## Recorded information
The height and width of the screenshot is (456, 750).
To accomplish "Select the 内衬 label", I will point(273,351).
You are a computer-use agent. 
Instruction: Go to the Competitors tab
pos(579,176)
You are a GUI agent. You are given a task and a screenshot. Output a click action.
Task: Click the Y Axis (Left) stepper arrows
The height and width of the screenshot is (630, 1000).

---

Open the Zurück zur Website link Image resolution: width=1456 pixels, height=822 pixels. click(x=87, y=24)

## Exercise objective
Pick out every line of the rows that contains the string "screenshot", counting case as significant, and copy each of those lines.

## Finished task
The height and width of the screenshot is (456, 750).
You are a GUI agent. You are given a task and a screenshot. Output a click action.
The height and width of the screenshot is (630, 1000).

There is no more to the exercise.